We were supposed to meet Changhoon and Monica at a place called Irish Pub, which was said to have the best burgers in all of Seoul. Round two would take us to Pose, a cocktail bar where the bartenders made an elaborate show of tossing bottles in the air and setting drinks on fire. Round three: a luxury karaoke bar. Round four: a
minsokjujeom—
a folk-themed bar that served scallion pancakes and milky
makgeolli
rice wine in hollowed-out gourd shells. And finally we'd cap off the night at JJ's, a club.

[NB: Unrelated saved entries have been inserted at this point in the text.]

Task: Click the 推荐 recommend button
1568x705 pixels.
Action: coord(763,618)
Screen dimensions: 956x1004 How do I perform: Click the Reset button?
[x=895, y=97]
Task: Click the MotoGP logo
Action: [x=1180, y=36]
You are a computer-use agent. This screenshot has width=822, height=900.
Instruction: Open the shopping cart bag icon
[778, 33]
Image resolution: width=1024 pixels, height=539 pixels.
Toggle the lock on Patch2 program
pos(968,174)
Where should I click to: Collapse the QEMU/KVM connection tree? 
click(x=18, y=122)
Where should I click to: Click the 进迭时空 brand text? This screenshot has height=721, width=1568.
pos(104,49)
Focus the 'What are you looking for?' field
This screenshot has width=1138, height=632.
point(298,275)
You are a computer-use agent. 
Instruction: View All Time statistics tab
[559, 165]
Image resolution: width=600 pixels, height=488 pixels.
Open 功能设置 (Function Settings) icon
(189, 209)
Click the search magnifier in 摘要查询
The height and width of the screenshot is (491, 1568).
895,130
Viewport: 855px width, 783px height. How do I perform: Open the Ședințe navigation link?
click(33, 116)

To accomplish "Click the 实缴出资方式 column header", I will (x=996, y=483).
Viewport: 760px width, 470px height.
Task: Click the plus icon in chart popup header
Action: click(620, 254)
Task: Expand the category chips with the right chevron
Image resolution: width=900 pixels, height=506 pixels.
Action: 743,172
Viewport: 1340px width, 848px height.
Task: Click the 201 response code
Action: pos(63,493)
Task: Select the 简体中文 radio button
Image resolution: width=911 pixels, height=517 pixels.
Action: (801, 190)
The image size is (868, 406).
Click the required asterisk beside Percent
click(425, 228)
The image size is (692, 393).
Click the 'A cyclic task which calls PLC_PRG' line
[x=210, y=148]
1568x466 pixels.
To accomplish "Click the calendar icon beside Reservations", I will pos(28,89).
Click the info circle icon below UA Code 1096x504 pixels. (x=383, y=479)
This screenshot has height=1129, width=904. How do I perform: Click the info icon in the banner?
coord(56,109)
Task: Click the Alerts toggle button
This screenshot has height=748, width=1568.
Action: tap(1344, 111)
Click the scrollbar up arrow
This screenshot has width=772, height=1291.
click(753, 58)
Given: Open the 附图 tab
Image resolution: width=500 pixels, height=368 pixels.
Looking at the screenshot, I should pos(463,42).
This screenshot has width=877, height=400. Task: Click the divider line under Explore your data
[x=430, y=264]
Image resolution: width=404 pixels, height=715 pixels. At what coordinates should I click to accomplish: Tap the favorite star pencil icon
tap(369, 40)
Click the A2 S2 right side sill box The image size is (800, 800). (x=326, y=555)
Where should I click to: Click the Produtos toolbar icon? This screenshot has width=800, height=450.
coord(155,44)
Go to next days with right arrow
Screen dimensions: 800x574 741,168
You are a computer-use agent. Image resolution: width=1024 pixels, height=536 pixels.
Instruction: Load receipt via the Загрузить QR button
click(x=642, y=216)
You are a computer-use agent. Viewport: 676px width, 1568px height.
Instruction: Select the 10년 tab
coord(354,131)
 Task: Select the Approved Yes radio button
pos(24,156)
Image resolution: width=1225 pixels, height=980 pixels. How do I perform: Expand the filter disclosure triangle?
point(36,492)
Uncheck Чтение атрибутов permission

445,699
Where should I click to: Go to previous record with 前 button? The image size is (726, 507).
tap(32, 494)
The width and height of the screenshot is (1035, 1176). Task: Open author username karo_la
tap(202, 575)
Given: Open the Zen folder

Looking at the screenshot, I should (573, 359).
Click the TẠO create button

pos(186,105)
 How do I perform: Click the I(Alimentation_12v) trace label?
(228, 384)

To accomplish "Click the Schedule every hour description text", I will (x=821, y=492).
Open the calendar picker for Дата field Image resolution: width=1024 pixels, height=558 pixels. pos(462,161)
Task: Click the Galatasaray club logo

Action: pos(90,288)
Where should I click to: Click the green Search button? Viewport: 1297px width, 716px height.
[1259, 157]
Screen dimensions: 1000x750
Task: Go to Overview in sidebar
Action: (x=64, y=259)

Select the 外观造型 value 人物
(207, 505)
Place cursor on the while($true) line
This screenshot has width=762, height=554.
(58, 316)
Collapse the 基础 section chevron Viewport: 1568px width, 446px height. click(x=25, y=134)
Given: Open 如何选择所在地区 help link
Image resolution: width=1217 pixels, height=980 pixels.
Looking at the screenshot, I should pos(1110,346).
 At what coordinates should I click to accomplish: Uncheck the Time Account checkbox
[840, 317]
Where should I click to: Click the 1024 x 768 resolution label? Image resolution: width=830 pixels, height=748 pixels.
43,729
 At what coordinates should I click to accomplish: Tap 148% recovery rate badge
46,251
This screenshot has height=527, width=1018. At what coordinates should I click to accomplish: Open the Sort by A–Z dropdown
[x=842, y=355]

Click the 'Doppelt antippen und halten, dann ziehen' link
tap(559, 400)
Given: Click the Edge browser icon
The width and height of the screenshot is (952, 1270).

After a few wrong turns, we arrived at Irish Pub. Monica texted to say she was already there. She showed up ten minutes early to everything. Changhoon was held up at work but would be there shortly. Inside, the air was thick with cigarette smoke. The bar was crowded with young Western faces, mostly men. Their eyes went straight for us. “Who are all these white guys?” Nina whispered to me. “Army?”

“No idea,” I whispered back.

The walk to the back of Irish Pub felt endless. There were dozens of men staring at us or beckoning us over to their tables. “I could maybe get used to this,” Nina said.

Monica waved at me from a table in the back. To my disappointment, she'd brought Rachel along. Before I could introduce Nina to them, she was already doing the honors. “I'm Nina. Good to meet you,” she said, sticking her hand out at them with her usual assertiveness.

Right away something felt off between us. In general, Rachel and Monica tended toward the hyperfeminine, and they seemed a little taken aback by how easily—and perhaps presumptuously—Nina had inserted herself into the group. Where I always hemmed and hawed, never quite assured in social settings, Nina assumed familiarity with everyone. But that was what I loved most about her.

The girls offered limp hands in return.

Just as we settled into our seats and poured drinks from the pitcher of beer that Monica and Rachel had already ordered, we were surrounded by three men. They draped their torsos over the empty chairs. “Hel-
lo,
ladies!” they said. “Mind if we join you?”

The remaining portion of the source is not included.